Hello, are you sober yet ? How do you feel today ?
lol i just got drunk when i mdae the thread so not im not sober but i feel good, i migth dirn ksoem more
any particular reason why you had to drink?
pm me if you wanna talk
Oh I see. Are you in the USA ? I thought it was last night as it was early morning, unless the time variation of course :blink: Mind you, I have often started drinking in the morning.
Does drinking help temporarily ? Blot it out eh ?
Feels great doesn't it. I wish I could be tipsy/moderatly drunk 24/7
I haven't been drunk before. How does it feel like?
It lets me stop being so introspective. It clears my head. It reignites old passions, gives hope where there is none. Gives me self esteem and confidence. Feels great
being drunk , depends on how drunk.
i drank so much once i passed out in town.
that was a friday night and i was ill all weekend and into tuesday.
the only time i felt worse was when i had food poisoning and that left me wanting to die there n then from the pain and continued vomiting etc.,
that lasted for three to four days.
i've had a fun lifehmy:
I've had food poisoning before and that was messy. I was constantly vomiting, but thank God it only lasted one night.

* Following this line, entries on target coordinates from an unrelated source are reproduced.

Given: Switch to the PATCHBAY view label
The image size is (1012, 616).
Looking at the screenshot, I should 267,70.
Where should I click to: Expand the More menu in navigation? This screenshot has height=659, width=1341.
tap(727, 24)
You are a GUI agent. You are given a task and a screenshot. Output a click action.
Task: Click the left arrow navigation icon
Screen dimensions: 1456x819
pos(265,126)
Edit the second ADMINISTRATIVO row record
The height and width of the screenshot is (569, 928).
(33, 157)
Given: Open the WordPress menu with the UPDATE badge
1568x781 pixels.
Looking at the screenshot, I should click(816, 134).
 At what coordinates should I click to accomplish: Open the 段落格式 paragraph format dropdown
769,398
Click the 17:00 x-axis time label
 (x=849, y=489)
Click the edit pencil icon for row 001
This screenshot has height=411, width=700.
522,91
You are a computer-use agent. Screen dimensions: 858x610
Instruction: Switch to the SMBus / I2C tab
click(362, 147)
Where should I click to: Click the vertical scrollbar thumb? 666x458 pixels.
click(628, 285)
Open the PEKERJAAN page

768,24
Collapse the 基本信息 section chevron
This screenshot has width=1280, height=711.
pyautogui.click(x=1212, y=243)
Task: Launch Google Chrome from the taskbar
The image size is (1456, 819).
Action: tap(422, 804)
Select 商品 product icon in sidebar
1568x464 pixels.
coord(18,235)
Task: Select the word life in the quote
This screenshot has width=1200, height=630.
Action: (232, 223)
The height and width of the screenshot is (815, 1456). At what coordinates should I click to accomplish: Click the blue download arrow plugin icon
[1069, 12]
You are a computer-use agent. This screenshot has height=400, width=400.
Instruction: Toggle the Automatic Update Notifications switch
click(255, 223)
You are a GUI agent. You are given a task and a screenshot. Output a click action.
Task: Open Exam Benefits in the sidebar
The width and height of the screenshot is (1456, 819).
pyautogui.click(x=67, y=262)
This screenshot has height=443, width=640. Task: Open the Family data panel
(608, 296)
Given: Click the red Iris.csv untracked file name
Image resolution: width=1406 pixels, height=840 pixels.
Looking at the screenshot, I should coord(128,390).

This is something I wrote a while back:
Thank you for being there for me for many years
You have kept me from feeling lonely and isolated, bored and sad
You've masked my pain by helping to numb my brain
You've helped me when I have felt insecure and not very confident
You have helped me to take my mind off life’s problems
Dear friend, I'm sorry I abused you and asked for more than you could give
I thought you loved me, I thought you cared
Instead I learn you have slowly but surely been poisoning my body and soul
Dear friend, I've been thinking a lot recently and changed my ways
I've realised that I don't need you around anymore
I can stand on my own two feet
There’s no room for you in my life anymore
I have met a new friend, who has taught me a divine love
I've encountered a spiritual breakthrough,
God will always be with me, by my side.